Dans d’autres cas, ce sont des indiscrétions profitant à des truands, qui firent tomber des "grands flics". Tel Philippe Féval, descendant du romancier Paul Féval, qui se retrouva derrière les barreaux. Leur avocate Anne-Laure Compoint a intérêt à être une battante, malgré ses airs de Barbie.

Les hauts responsables de la police sont généralement conscients de l’aspect politique de leur fonction. Un changement à la tête du pays amène des mutations, des nominations de nouveaux venus. Ça reste des professionnels, souvent respectés par les commissaires qui étaient en poste avant eux. Même si le cas de Frédéric Péchenard peut donner à réfléchir. Quant aux ministres Roland Dumas ou Dominique Strauss-Khan, d’anciens responsables de la PJ se souviennent parfaitement d’eux. L’occasion d’évoquer le parcours de Christine Deviers-Joncour, et le scandale de l’affaire ELF. Même éloignés du premier cercle du "36", la plupart des ex-commissaires semblent toujours les bienvenus. Notamment lors des multiples "pots" faisant partie de la tradition du siège de la police.

Aux commandes de la brigade criminelle, le divisionnaire Riou se rend compte – une fois de plus – qu’il faut "se méfier de ses premières impressions", des évidences et de ses intuitions, "ne pas orienter l’enquête dès le départ, mais explorer toutes les pistes pour refermer une à une les portes", les hypothèses. Il a déjà vu un mari jaloux ayant maquillé le meurtre qu’il avait commis en agression fatale. Il a démonté un simulacre d’accident de voiture par un autre époux ayant supprimé sa femme pour toucher l’assurance-vie. Il a même été confronté, incrédule, à un "suicide de deux balles dans la tête ! Le deuxième coup avait été déclenché par une réaction nerveuse" […] Rompu aux crimes violents, Patrick Riou, que ce compagnonnage avec la camarde incommode, encaisse mal les drames de la solitude. Comme ce décès naturel d’un veuf des Hauts-de-Seine, ignoré pendant six ou sept mois…

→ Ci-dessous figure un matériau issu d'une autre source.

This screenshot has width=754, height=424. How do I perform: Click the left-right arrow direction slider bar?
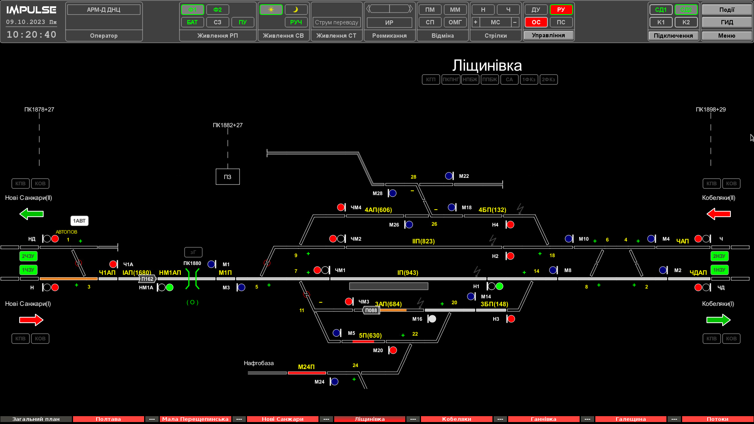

Patricia Tourancheau consacre une large place à la Mondaine, les brigades luttant contre le proxénétisme. Il est vrai que Paris compta quelques figures notables en ce domaine. Qui ne se souvient de Fernande Grudet (1923-2015), plus connue sous le nom de Madame Claude. Son cheptel se composait uniquement de très jolies femmes. Pensait-elle vraiment donner ses lettres de noblesse au "plus vieux métier du monde" ? Elle fut protégée par les autorités durant longtemps. Tout comme Lucienne Goldfarb, dite Katia la Rouquine. Tous les renseignements qu’elle transmettait aux enquêteurs étaient précieux, c’est exact. Il y eut également Madame Simone qui, comme ses consœurs, poursuivit clandestinement ses activités malgré les interdictions. Elle aussi apporta d’importants témoignages aux flics. Le proxénétisme, ce sont principalement des affaires bien plus sales et sordides.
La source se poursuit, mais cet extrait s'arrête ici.